Ко мне сразу со всех сторон потянулись руки. Руки, а не захваты манипуляторов. На огромном дубовом столе мигом очутились хлеб, колбаса, помидоры, сыр. Я ел, надо мной подшучивали, я, как мог, отбивался и чувствовал себя так, словно не было ни горя утрат, ни бессонной ночи, ни загадок, которые мне задал Алексей, ни близкой опасности, ничего. Это не было изменой памяти, нет. Посреди лютой стужи, которая морозила сердца тревогой, нас грел костёр братства, его незримый отблеск играл на лицах, и надёжней этого тепла не было ничего. Он был обещанием. Обещанием, что все изменится к лучшему, что иначе не может быть, когда вокруг столько друзей, столько сильных умов и рук, и так везде, на всей планете. Что нам разверзшийся ад! Мы молоды, мы крепки, мы все одолеем.
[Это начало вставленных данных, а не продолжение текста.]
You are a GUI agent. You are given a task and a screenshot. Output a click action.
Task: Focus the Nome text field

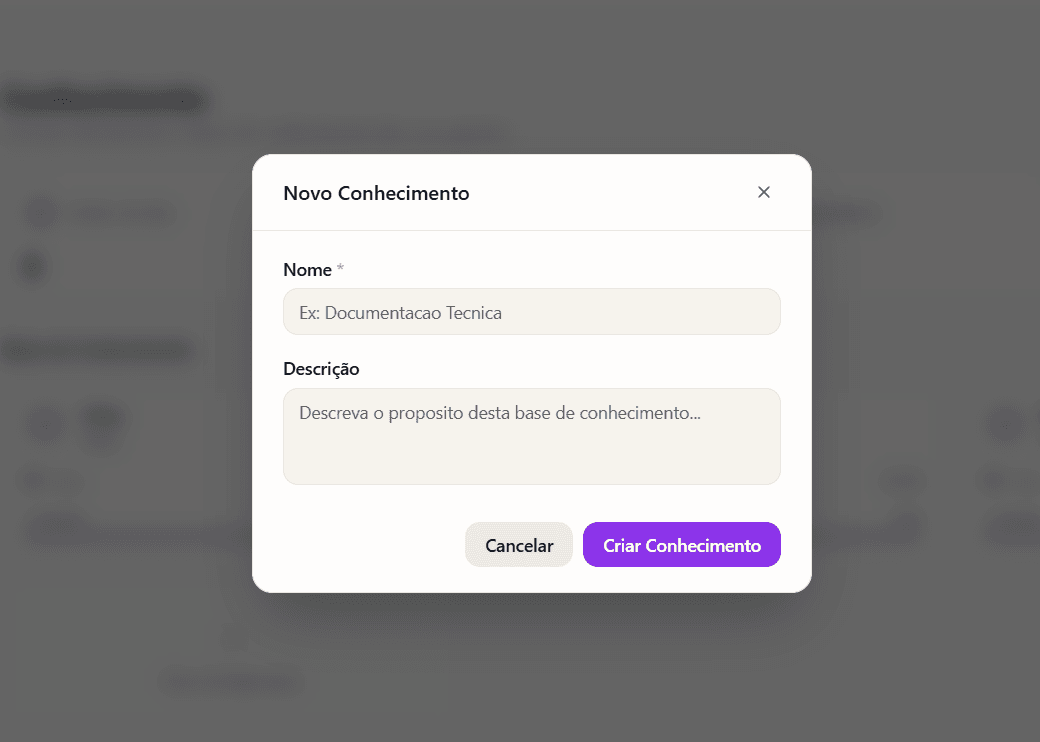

Как бы двойным зрением вижу я караулку, узкие просветы окон, потёртый кирпич стен, заваленный оружием и снаряжением дубовый, на приземистых ножках стол, деловую сумятицу вокруг аппаратуры, проворно нарезающие ветчину и хлеб руки Жанны, всех, с кем меня свела судьба. Мы смеёмся непритязательным шуткам, не знаем, что будет с нами завтра, каждый готов выложиться без остатка, все былые заботы отпали, осталось главное — жизнь, товарищество, хлеб. Неуверенность в будущем обострила всякий миг настоящего, все стало примитивным, зато ярким, как никогда.